(Stored records)
::::
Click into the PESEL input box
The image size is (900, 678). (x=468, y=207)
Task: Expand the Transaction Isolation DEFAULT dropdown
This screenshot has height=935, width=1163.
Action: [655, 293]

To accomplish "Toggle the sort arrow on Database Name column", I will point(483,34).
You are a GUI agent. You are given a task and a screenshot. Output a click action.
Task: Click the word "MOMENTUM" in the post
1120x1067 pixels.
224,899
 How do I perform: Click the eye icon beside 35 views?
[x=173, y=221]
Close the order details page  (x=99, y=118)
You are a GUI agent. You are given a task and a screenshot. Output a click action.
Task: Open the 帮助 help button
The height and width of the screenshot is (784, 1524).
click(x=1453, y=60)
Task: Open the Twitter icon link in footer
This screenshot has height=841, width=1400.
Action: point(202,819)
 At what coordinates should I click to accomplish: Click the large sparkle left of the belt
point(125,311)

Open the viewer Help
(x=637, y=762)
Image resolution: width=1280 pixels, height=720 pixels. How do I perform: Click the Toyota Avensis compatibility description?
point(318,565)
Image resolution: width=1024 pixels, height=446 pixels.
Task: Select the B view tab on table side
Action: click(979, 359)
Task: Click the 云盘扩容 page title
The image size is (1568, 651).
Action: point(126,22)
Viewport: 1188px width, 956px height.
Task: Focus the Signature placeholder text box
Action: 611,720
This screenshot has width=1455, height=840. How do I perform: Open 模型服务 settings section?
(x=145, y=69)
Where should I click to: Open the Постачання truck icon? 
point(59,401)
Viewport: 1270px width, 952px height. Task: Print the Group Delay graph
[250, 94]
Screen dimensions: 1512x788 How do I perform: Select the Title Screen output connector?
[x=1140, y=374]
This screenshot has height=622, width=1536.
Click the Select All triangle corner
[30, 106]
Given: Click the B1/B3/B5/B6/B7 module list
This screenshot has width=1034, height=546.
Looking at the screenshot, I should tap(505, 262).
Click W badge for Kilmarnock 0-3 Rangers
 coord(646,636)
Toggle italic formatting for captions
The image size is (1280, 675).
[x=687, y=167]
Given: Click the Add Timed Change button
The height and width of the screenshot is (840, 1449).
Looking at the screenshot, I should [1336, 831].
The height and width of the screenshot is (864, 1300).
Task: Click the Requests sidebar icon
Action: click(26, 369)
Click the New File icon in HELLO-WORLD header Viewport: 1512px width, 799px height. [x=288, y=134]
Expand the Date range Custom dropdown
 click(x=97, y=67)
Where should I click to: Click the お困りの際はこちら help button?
::::
Copy range, inclusive: the line holding "Task: Click the 云盘扩容 page title" to the line holding "Given: Click the B1/B3/B5/B6/B7 module list". Reproduce exactly those lines of the records above and no others.

SOLUTION:
Task: Click the 云盘扩容 page title
The image size is (1568, 651).
Action: point(126,22)
Viewport: 1188px width, 956px height.
Task: Focus the Signature placeholder text box
Action: 611,720
This screenshot has width=1455, height=840. How do I perform: Open 模型服务 settings section?
(x=145, y=69)
Where should I click to: Open the Постачання truck icon? 
point(59,401)
Viewport: 1270px width, 952px height. Task: Print the Group Delay graph
[250, 94]
Screen dimensions: 1512x788 How do I perform: Select the Title Screen output connector?
[x=1140, y=374]
This screenshot has height=622, width=1536.
Click the Select All triangle corner
[30, 106]
Given: Click the B1/B3/B5/B6/B7 module list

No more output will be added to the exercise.